Physical characterization of plasmids determining synthesis of a microcin which inhibits methionine synthesis in Escherichia coli.

Plasmid deoxyribonucleic acid (DNA) isolated from each of three antibiotic-resistant clinical strains of Escherichia coli producing the same microcin showed multiple bands upon agarose gel electrophoresis. Transformants selected either for microcin resistance or ampicillin resistance yielded plasmid DNA corresponding in size to only one of the multiple bands. Plasmids, isolated from all three hosts, which determined microcin resistance and microcin production measured about 4 megadaltons by sucrose density, restriction enzyme, and contour length analyses; cleavage of the DNAs by each of eight restriction enzymes showed the same response, and DNA-DNA hybridization indicated complete homology.
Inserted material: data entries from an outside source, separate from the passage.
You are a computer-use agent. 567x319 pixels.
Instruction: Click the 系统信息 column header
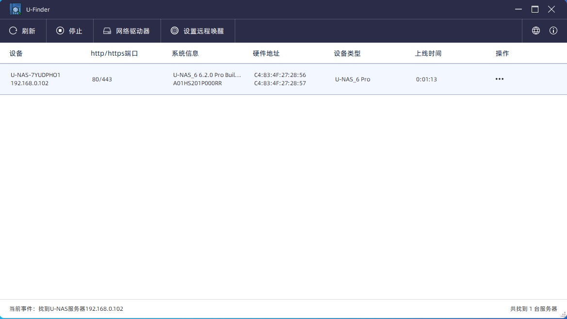(x=185, y=53)
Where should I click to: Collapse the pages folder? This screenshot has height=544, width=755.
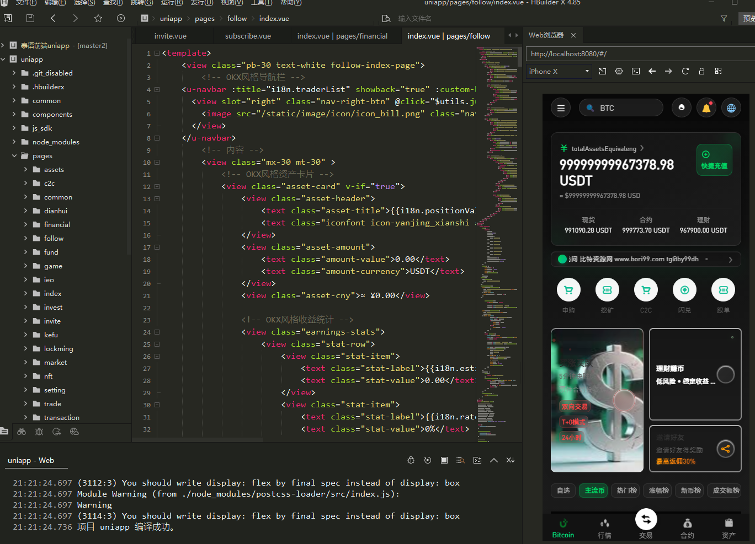(14, 156)
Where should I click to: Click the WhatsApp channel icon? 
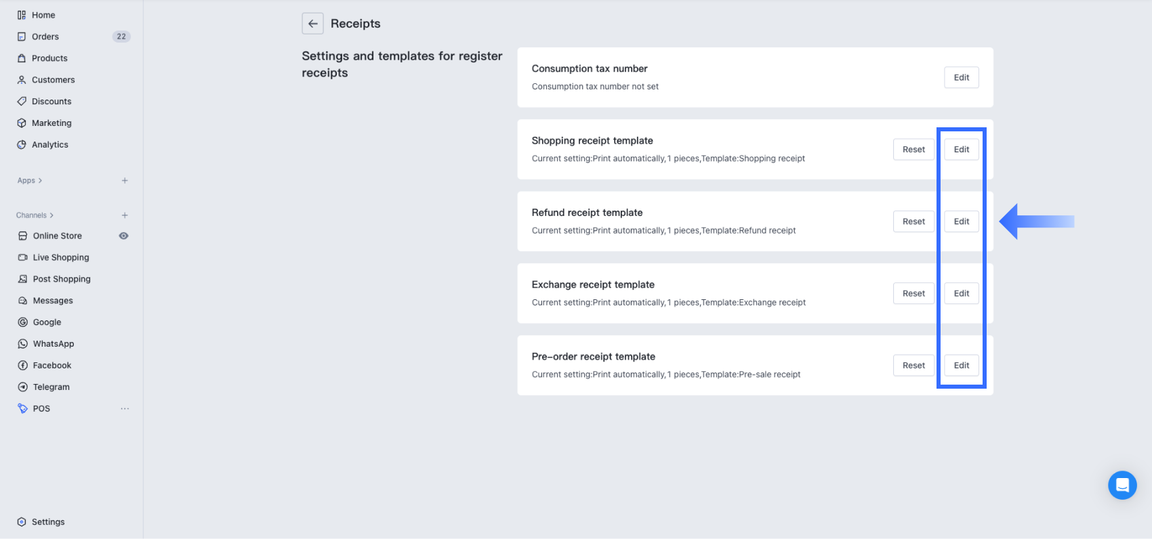tap(22, 344)
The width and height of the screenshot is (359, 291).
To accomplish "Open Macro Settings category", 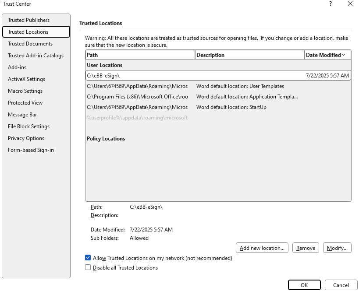I will point(25,91).
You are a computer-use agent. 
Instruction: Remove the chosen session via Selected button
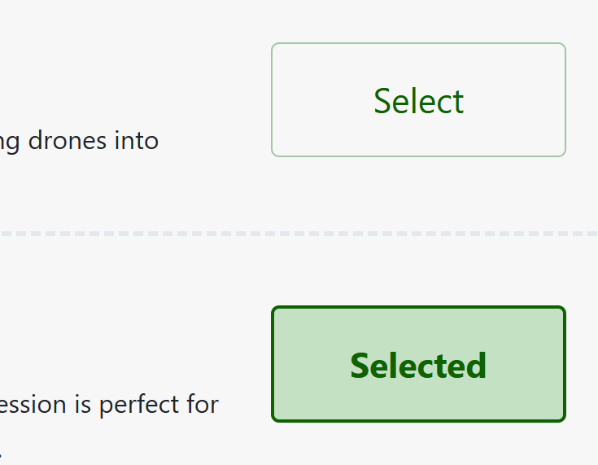(418, 365)
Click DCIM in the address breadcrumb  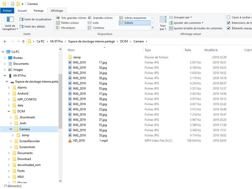pyautogui.click(x=124, y=41)
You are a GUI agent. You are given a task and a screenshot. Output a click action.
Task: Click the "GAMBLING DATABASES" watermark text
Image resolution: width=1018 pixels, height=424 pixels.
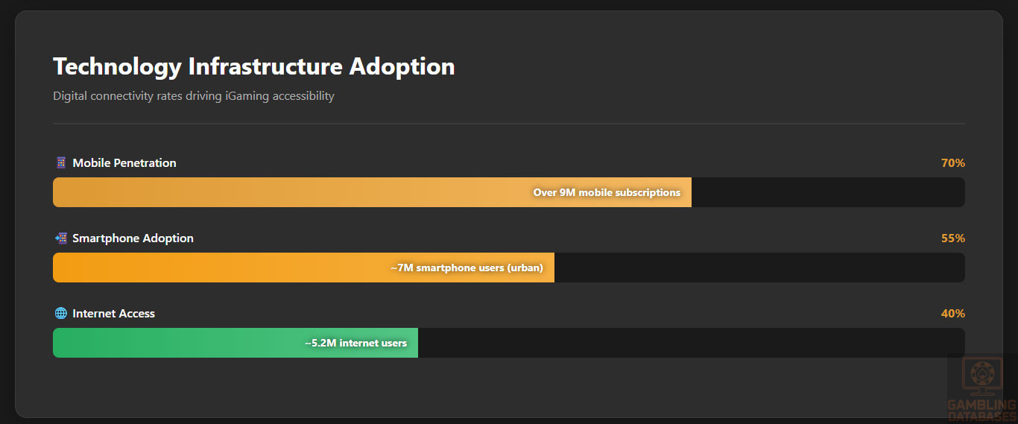(981, 411)
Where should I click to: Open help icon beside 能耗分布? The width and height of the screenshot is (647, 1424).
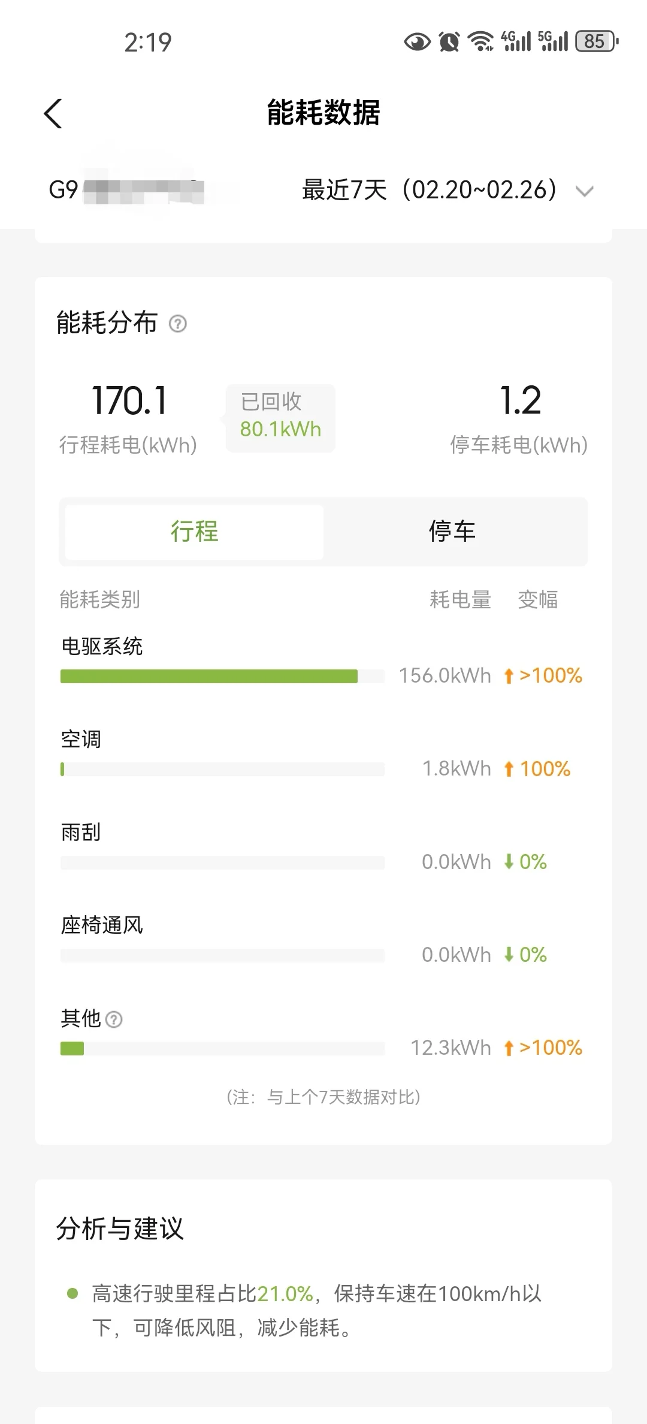(x=178, y=324)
The antibiotic resistance plasmids of the three host strains were uniformly larger, were of different sizes, and showed different restriction enzyme cleavage patterns. One of these R plasmids (pCP106) also determined the synthesis of the same microcin, and DNA-DNA hybridization studies indicated an approximate 2.4-megadalton homology with the 4-megadalton microcin plasmid pCP101. The microcin plasmids were present at approximately 20 copies per genome equivalent and were nonconjugative, whereas the R plasmids had a copy number of about 1, were conjugative, and could mobilize the microcin plasmid. Microcin plasmid pCP101 showed replication properties similar to those of a number of small multicopy plasmids such as ColE1.